• **REQUEST 1**
Copy the lines of the records verbatim, starting with the line containing "What do you see at coordinates (66, 866)" and going on through the line containing "Describe the element at coordinates (371, 78)".

Ouray School Board Candidates Sound Off On Amendment 66
by By Samantha Wright
Oct 14, 2013 | 2250 views | 0 0 comments | 33 33 recommendations | email to a friend | print

OURAY – At a candidates forum in Ouray earlier this week, three out of four candidates running for three open seats on the Ouray School Board expressed concern about the potential impacts that Amendment 66 could have on the Ouray School District.

Amendment 66 is a ballot question in Colorado’s upcoming Coordinated Election that seeks to bring in almost $1 billion more funds for public education through a statewide income tax hike, while changing funding formulas for the way the money is dispersed to individual school districts.

Candidates Ellen Kersen, Jennifer Fedel and incumbent Don Mort (who did not attend the forum, but had prepared a statement) all expressed concern that the proposed amendment could result in a decrease in per-pupil funding in Ouray, while diverting Ouray taxpayers’ money away from the Ouray School District to benefit larger, lower-achieving urban school districts.

“This bill does not favor a school with demographics like Ouray,” Fedel said. “I am all about the welfare of Ouray Public School. That’s why I’m running. And I question tax increases of eight percent and above, depending on what your income is, that will not necessarily benefit our little school and prove onerous to our fellow neighbors and citizens.

Kersen expressed similar concerns, stating, “I would vote no.”

Mort, as an incumbent, was careful to articulate that the current Ouray School Board has taken an “officially neutral” stand on the amendment, neither supporting or opposing it. “It’s not clear that the school district voters/taxpayers, would benefit from the current formula, possibly not getting a return from the state for the tax dollars we send them,” he said.

• **SOURCE RECORDS**
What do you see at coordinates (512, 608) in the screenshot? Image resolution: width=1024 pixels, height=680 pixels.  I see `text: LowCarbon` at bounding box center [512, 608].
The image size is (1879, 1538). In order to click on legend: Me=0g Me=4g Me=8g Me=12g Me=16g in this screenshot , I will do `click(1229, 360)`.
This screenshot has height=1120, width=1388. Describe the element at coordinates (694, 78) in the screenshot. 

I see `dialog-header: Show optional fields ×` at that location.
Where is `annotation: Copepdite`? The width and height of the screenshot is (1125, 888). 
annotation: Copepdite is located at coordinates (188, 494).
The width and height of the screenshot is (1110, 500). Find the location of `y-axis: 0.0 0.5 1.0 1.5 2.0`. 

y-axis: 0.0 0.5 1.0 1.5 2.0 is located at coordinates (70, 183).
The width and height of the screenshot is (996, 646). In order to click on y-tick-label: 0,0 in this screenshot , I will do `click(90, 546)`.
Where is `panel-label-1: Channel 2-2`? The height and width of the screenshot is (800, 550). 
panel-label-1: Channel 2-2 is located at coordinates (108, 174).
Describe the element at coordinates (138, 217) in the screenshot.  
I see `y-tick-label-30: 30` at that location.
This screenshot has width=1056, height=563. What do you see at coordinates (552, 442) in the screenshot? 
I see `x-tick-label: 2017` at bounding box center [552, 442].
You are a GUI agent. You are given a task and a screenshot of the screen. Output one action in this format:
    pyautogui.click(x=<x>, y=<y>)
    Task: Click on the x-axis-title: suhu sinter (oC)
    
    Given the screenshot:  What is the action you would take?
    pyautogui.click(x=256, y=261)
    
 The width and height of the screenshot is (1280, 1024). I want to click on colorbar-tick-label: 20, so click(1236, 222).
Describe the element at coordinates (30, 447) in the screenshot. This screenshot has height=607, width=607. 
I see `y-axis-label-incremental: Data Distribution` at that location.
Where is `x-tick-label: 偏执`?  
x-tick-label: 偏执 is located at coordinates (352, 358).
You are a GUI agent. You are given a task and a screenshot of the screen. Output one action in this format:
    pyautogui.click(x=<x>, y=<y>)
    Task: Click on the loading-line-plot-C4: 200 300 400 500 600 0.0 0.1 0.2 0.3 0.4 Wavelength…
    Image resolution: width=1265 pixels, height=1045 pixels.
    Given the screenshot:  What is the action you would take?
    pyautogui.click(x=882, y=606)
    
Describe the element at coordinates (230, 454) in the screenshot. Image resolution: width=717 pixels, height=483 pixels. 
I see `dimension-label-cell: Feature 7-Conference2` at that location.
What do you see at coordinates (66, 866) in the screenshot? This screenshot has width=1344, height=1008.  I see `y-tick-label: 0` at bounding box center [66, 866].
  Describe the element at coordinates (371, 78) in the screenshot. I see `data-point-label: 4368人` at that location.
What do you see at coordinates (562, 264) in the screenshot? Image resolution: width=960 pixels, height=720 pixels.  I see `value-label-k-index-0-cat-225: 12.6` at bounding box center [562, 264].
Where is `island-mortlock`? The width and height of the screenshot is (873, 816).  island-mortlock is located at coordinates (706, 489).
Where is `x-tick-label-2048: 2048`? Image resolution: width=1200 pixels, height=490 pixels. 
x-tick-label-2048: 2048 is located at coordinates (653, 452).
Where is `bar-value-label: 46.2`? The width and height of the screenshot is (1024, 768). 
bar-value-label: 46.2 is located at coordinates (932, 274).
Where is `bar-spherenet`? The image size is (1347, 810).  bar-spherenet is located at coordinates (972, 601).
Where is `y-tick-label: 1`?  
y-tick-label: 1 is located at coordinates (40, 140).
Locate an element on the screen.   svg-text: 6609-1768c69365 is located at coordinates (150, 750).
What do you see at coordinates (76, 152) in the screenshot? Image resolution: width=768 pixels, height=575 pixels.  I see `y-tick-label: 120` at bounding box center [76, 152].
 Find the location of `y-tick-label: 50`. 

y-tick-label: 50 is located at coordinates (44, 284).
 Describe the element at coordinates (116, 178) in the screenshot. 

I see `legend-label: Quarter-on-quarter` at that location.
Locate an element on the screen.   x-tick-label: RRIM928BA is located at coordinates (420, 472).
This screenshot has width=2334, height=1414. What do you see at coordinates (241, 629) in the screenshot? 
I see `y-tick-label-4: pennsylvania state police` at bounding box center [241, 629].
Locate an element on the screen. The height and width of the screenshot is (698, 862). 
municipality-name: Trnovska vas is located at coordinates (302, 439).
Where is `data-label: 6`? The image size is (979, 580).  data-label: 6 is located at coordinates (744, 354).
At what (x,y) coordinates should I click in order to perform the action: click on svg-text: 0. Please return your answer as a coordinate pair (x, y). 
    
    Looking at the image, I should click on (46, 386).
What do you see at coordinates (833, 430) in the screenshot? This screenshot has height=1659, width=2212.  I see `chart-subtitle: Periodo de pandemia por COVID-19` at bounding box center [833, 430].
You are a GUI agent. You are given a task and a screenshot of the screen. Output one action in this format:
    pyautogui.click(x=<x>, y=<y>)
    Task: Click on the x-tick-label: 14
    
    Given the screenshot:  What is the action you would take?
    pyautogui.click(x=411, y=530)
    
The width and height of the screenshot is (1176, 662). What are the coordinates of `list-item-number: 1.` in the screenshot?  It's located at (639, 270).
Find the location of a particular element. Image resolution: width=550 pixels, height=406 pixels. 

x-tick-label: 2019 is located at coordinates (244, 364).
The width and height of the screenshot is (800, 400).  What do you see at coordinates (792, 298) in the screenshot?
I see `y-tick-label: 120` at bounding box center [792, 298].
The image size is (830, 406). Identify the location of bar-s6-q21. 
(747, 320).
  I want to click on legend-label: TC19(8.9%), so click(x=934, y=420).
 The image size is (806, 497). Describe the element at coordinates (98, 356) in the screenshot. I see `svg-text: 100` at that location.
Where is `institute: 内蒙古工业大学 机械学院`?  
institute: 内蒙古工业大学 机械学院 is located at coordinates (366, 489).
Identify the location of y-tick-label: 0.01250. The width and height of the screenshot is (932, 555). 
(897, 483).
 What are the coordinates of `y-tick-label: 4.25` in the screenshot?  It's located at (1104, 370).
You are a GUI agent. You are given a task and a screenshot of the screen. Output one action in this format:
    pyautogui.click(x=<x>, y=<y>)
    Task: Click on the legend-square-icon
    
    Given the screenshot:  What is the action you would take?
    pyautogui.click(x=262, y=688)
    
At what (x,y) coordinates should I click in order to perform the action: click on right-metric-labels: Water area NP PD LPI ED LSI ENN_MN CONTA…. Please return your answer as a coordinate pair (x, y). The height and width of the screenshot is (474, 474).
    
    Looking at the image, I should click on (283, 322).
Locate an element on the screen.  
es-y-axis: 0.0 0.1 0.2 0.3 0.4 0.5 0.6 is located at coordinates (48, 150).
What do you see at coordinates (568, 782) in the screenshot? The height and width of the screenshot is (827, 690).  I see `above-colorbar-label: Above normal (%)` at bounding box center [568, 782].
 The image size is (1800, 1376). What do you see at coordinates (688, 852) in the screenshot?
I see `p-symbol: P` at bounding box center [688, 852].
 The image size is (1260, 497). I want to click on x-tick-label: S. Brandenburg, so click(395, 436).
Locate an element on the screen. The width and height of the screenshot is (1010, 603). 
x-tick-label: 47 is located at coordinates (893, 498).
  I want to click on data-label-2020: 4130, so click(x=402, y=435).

• **REQUEST 2**
According to the article on the Ouray School Board candidates, what position has the current Ouray School Board taken on Amendment 66?

• **RESPONSE AREA 1**
What do you see at coordinates (66, 866) in the screenshot? This screenshot has width=1344, height=1008.  I see `y-tick-label: 0` at bounding box center [66, 866].
  Describe the element at coordinates (371, 78) in the screenshot. I see `data-point-label: 4368人` at that location.

• **RESPONSE AREA 2**
An "officially neutral" stand, neither supporting nor opposing it.